The article below from Forbes, offers 13 useful tips for connecting with new prospects.
I have whittled this down to 7 and given them a modern selling perspective to help you engage with new prospects on social.
1. Be Curious: Without curiosity, you may leave a stone unturned. If someone has visited your Linkedin profile, send them a request and start a conversation.
2. Be Real: Be someone of value and just interact with them. It doesn't matter who you are going after, be a good person and start a conversation with them. Share their content, comment on their posts, ask them questions.
3. Build Your Brand: A strong sales strategy is to build a brand around yourself and your organisation and product. Position yourself as a subject matter expert in your field and engage in social selling and content dissemination in your network. Be consistent with posts and comments, this is a daily activity.

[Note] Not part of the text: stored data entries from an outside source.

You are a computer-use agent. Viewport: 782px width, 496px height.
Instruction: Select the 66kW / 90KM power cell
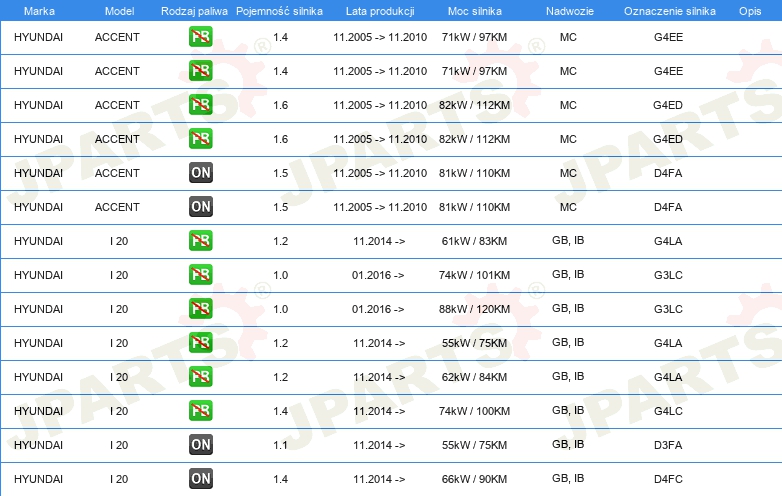474,479
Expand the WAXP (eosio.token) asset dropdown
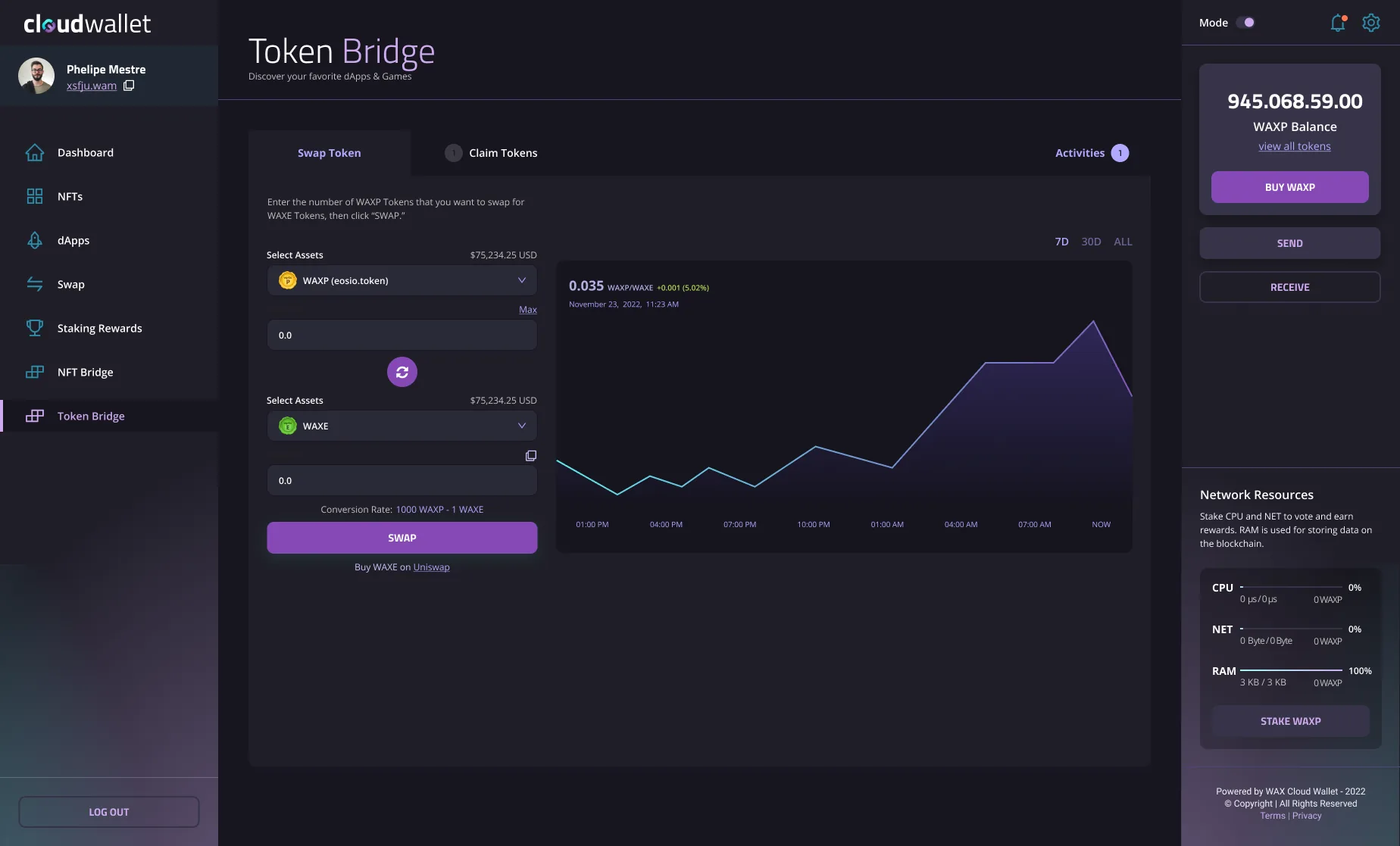1400x846 pixels. pyautogui.click(x=402, y=280)
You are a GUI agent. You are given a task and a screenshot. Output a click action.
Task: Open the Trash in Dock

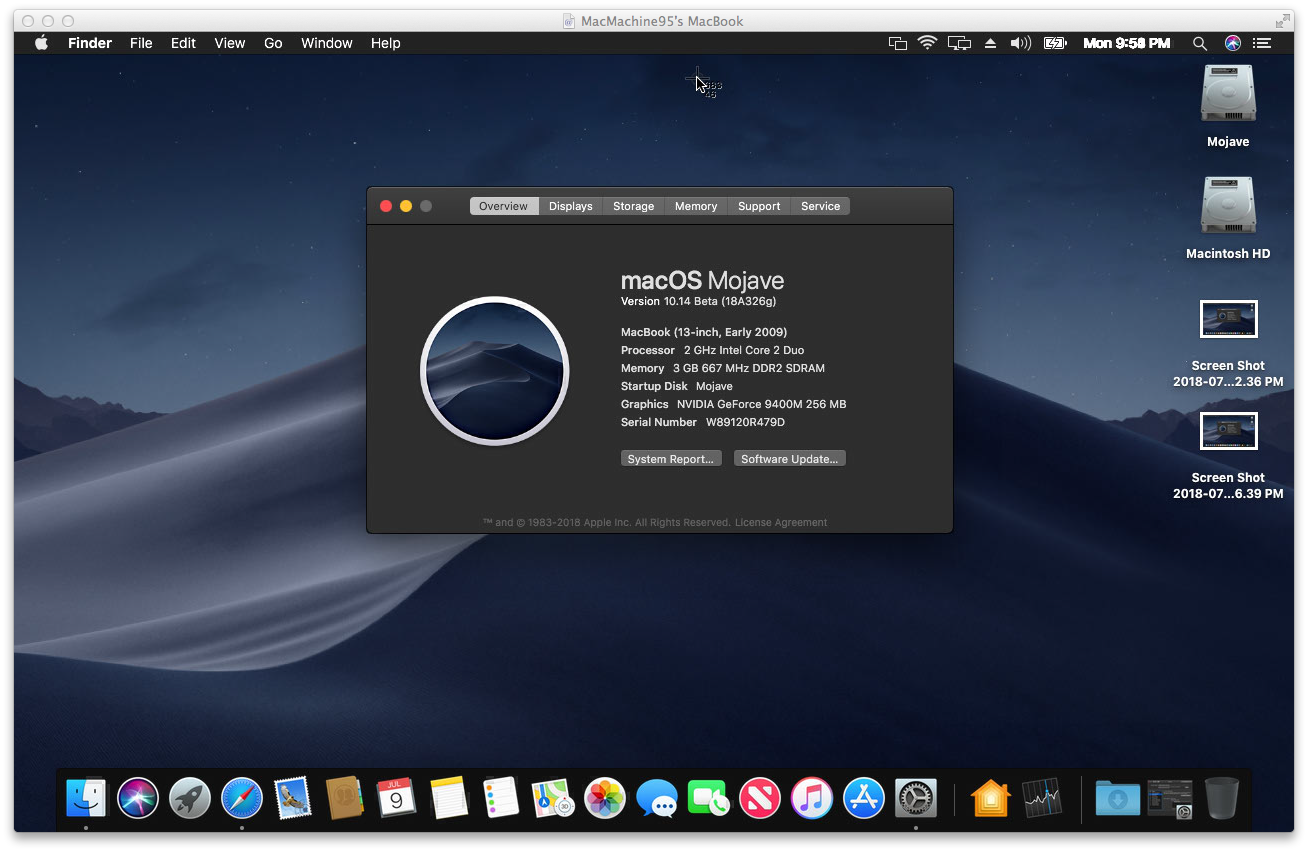[x=1221, y=798]
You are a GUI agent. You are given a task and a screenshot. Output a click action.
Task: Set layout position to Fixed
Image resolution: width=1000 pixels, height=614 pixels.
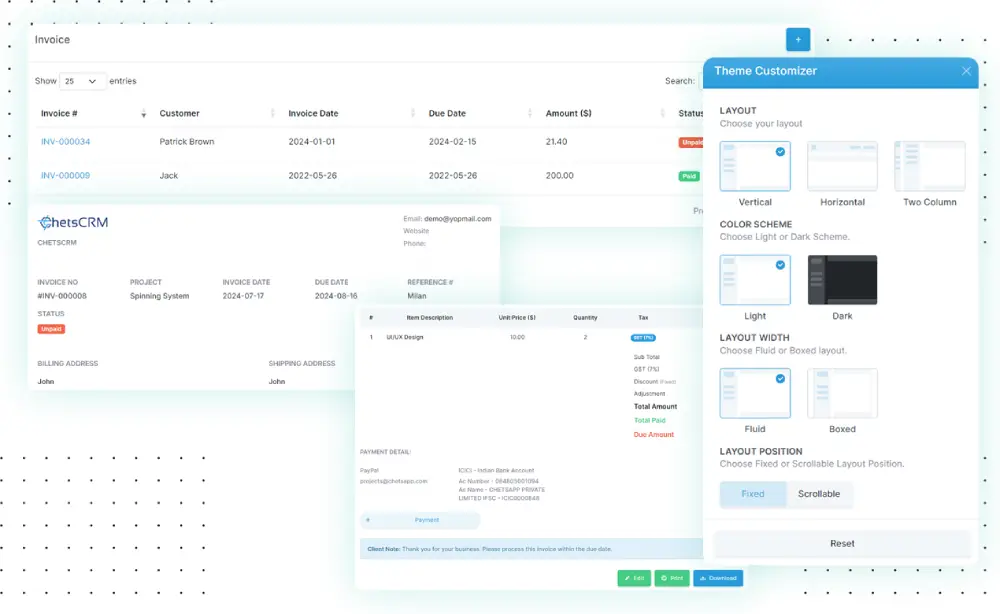coord(753,494)
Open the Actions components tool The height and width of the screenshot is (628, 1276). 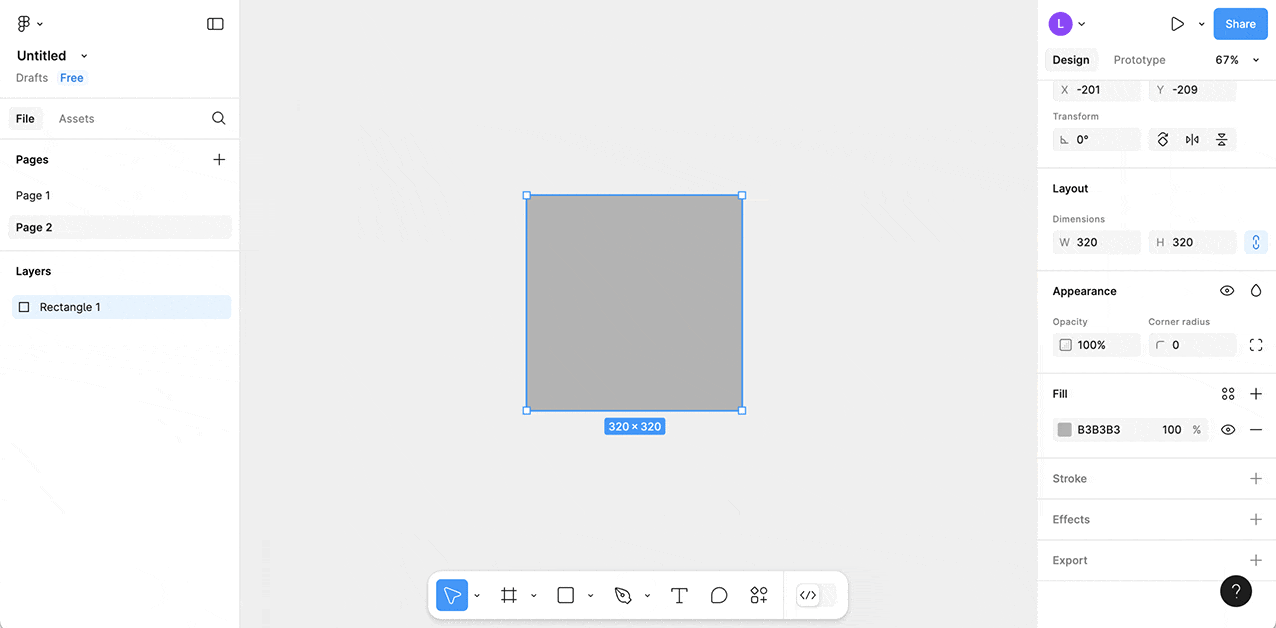click(x=759, y=595)
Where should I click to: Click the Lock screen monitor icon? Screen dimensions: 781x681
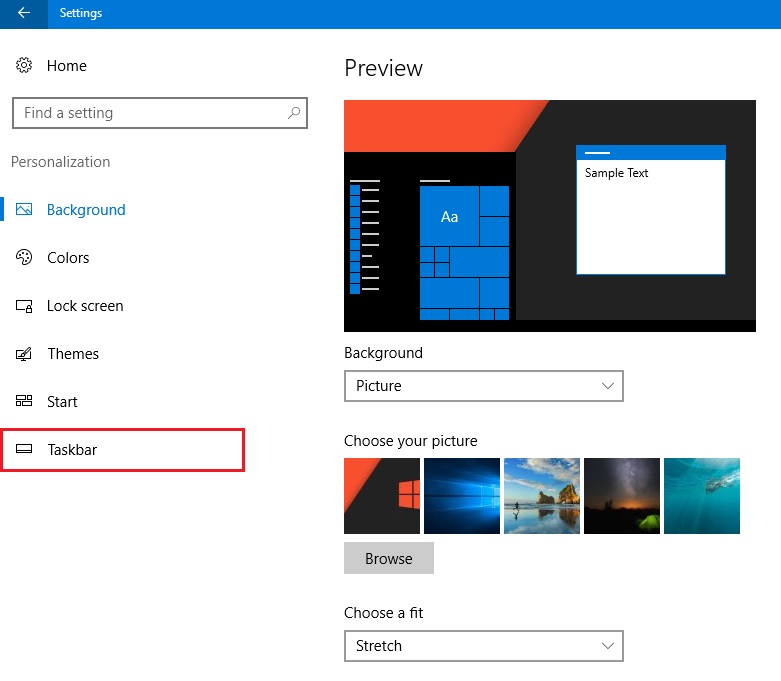tap(25, 306)
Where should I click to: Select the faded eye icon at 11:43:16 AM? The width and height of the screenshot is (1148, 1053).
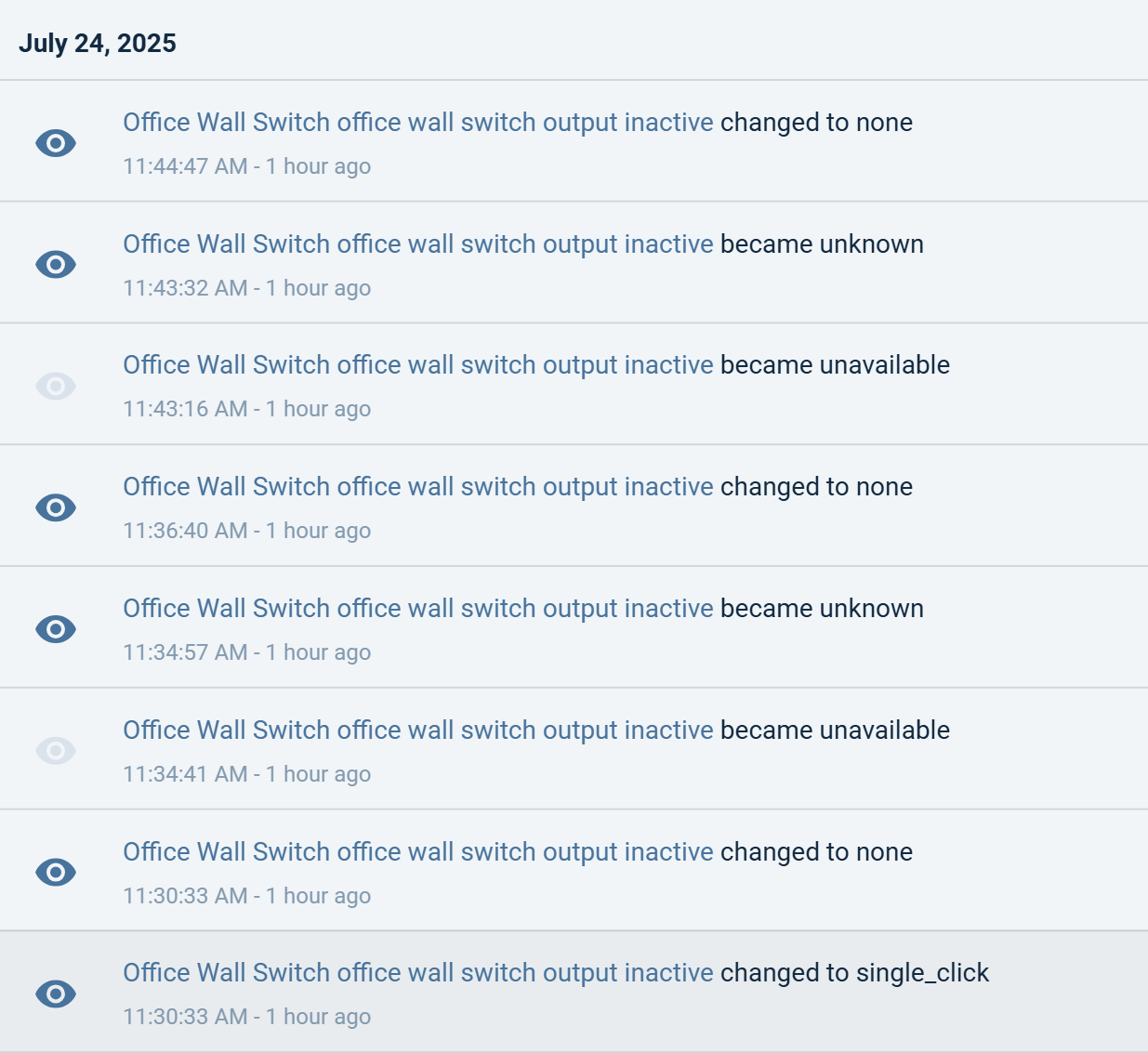click(x=56, y=386)
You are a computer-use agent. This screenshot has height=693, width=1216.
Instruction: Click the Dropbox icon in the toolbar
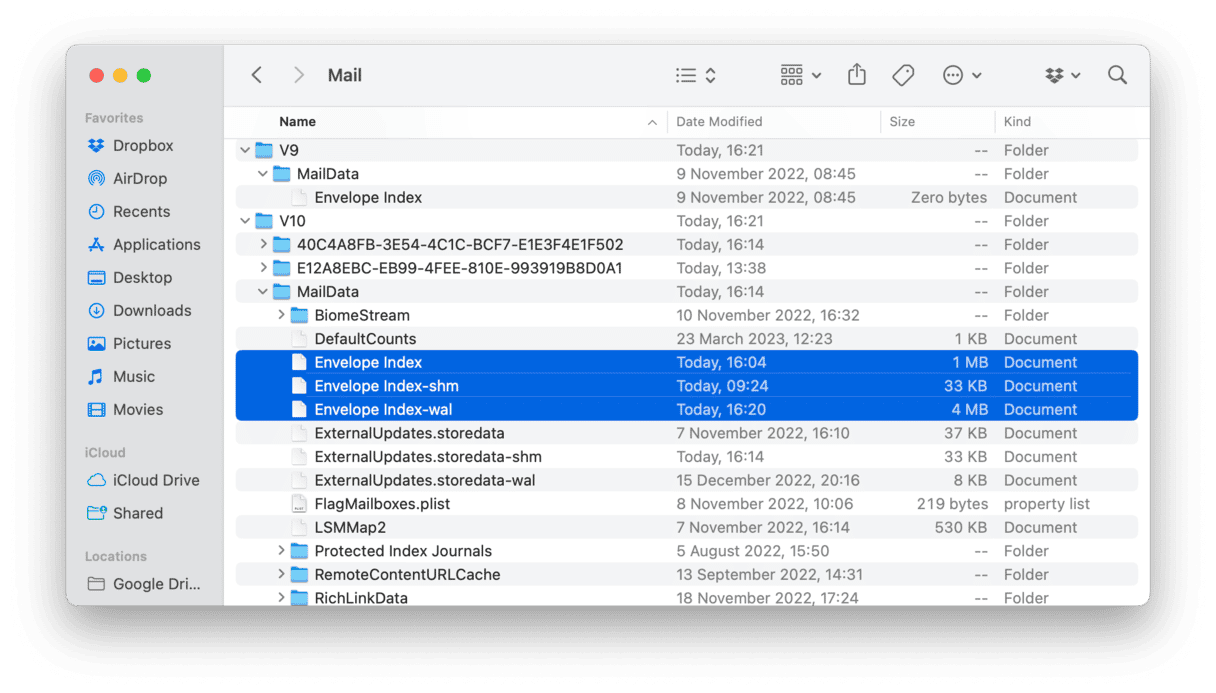click(x=1055, y=75)
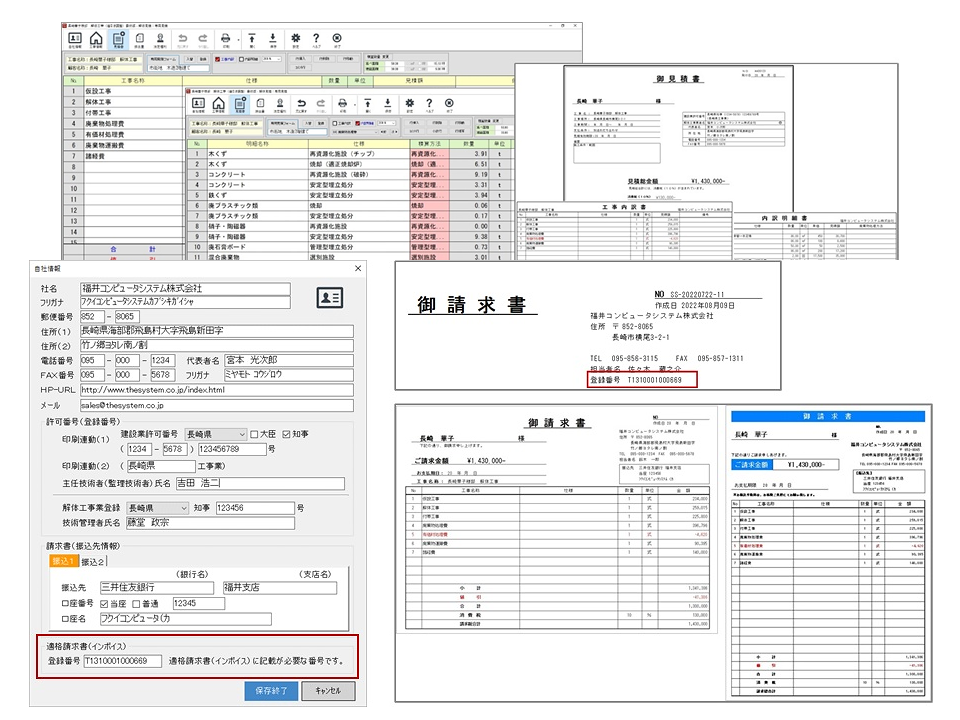Check the 大臣 checkbox
Screen dimensions: 960x720
coord(254,434)
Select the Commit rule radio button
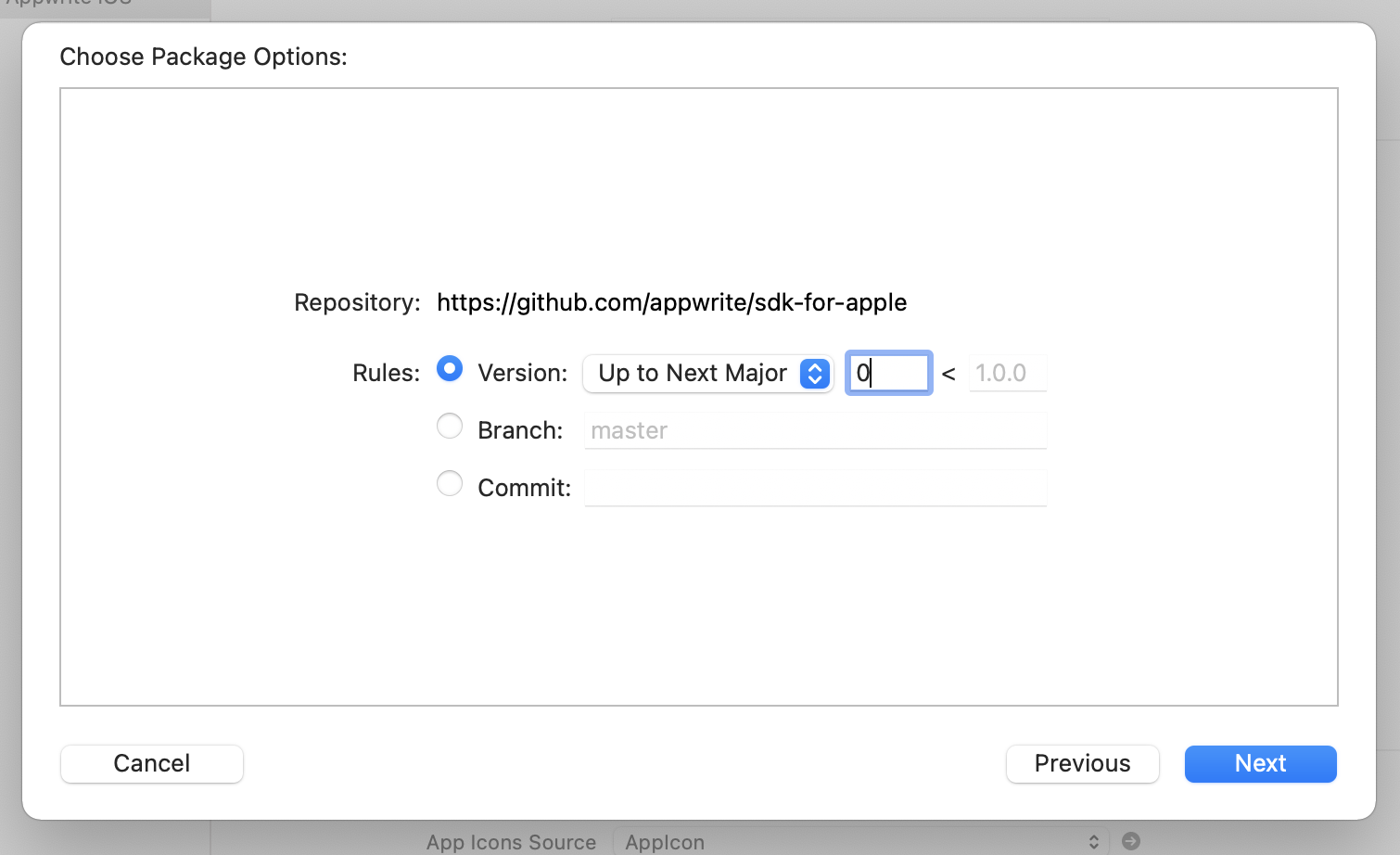Image resolution: width=1400 pixels, height=855 pixels. coord(450,484)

4. Be of value : Work on your industry knowledge, collate a repository of up to date content that you can refer back to or share in your network. These are nuggets that can help the conversation to get started. If you have strong industry knowledge or information that can help a prospect, there is a higher likelihood they want to talk to you.
5 Offer A Very Clear Value Proposition: Your Linkedin page can articulate your value proposition. What is it that the prospect will get from doing business with you, and why you?
6. Market First, Sell Second: Customers are much further down the buying journey and are more educated than ever before by the time they get to a salesperson.
7. Take the conversation off line: When you have the chance, take the conversation off line. Use social to connect with a wide range of people in your prospects. Then when you are on next on site, go and introduce yourself.
Dealing with new customers can be a nerve-wracking ordeal for some salespeople. At the best of times, human interpersonal interaction can be awkward and out of place. Many people overthink their discussions with other people, and it leads to them being less confident as a result.